Standard & Poor’s Ratings Services has affirmed all the ratings on Bank of Montreal and its subsidiaries, and it has revised the outlook on BMO to stable from negative. The negative outlook on BMO’s U.S. subsidiaries remains unchanged.
“The ratings on BMO reflect its very strong domestic personal and commercial bank, which provides it with a solid base for consistent earnings performance,” says Standard & Poor’s credit analyst Donald Chu.
The performance of the wholesale banking group has shown improvement during the first part of 2003, coming off of two years’ soft performance that were negatively affected by the difficult credit environment and challenging global equity markets. S&P noted.

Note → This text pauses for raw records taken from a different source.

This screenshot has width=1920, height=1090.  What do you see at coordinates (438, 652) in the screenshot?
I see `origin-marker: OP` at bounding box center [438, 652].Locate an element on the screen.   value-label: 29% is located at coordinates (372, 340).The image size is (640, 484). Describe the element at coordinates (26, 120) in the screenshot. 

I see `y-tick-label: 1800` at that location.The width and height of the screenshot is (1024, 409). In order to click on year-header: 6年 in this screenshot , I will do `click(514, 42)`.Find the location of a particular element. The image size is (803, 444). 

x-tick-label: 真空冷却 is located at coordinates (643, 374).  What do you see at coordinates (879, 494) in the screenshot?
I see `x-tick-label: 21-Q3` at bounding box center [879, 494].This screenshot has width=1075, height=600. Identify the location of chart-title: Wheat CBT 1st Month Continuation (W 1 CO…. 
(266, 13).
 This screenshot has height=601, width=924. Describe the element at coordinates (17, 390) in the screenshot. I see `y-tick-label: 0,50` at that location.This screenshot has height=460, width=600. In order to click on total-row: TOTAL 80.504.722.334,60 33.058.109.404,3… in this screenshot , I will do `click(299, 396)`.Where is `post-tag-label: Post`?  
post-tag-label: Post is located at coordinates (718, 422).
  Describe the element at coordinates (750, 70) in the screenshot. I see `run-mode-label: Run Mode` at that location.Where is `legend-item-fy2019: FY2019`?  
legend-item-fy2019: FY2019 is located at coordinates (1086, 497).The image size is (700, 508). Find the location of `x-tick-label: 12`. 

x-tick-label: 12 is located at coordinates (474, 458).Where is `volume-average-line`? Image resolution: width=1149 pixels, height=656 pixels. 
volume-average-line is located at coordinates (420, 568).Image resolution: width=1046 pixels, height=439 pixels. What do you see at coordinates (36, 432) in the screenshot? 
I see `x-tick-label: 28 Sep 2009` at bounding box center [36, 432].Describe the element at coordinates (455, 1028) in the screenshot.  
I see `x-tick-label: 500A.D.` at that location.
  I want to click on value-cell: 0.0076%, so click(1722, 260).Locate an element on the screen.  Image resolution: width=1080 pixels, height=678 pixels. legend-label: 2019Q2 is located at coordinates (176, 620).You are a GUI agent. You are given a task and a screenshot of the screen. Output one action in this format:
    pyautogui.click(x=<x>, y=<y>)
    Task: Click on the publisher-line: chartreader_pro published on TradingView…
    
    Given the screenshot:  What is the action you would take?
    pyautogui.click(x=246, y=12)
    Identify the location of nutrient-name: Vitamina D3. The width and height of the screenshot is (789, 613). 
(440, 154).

S&P also notes that the private client group, which is small in proportion to the personal and commercial and investment banking businesses, remains “an important element of the bank’s overall strategy”.
S&P says that BMO’s management remains committed to expand this business in North America, as evidenced by the sizable amount of capital that it has invested in recent years. “Performance of the private client group was not strong in 2002 due to the weak global equity markets; however, this area is starting to show signs of improvement as the equity markets begin to show signs of recovery,” S&P says.
S&P also warns that the bank’s proportion of large exposures to U.S. corporate loans is large relative to the size of its total loan portfolio. “Nevertheless, BMO has not been a prominent player in the leveraged lending markets, as some of its peers have been. The problems associated with the telecommunications and energy sectors seem to have abated for now, and the bank continues to take steps to proactively sell down its exposure to these sectors when market conditions permit. BMO’s exposure to these industries is not as significant as that of some of its peers, and thus, it has not been affected to the same degree,” it concludes.
“Standard & Poor’s remains satisfied with BMO’s credit quality, which is expected to be less of an issue as the credit cycle continues to improve. The bank has the capacity to maintain its earnings momentum given its historically strong risk management framework, well-positioned domestic franchise, and toehold in the U.S. with its HarrisBank platform,” it says. “A large part of this, however, will have to be driven by continued cost reductions, considering the maturity of the bank’s primary markets.”
It says that the stable outlook on BMO reflects Standard & Poor’s expectation that the bank will continue to exhibit consistently very strong earnings performance and maintain very strong capital on a risk-adjusted basis. “This is supported by the bank’s solid business franchises in Canada, its solid credit risk management framework and improving expense management.”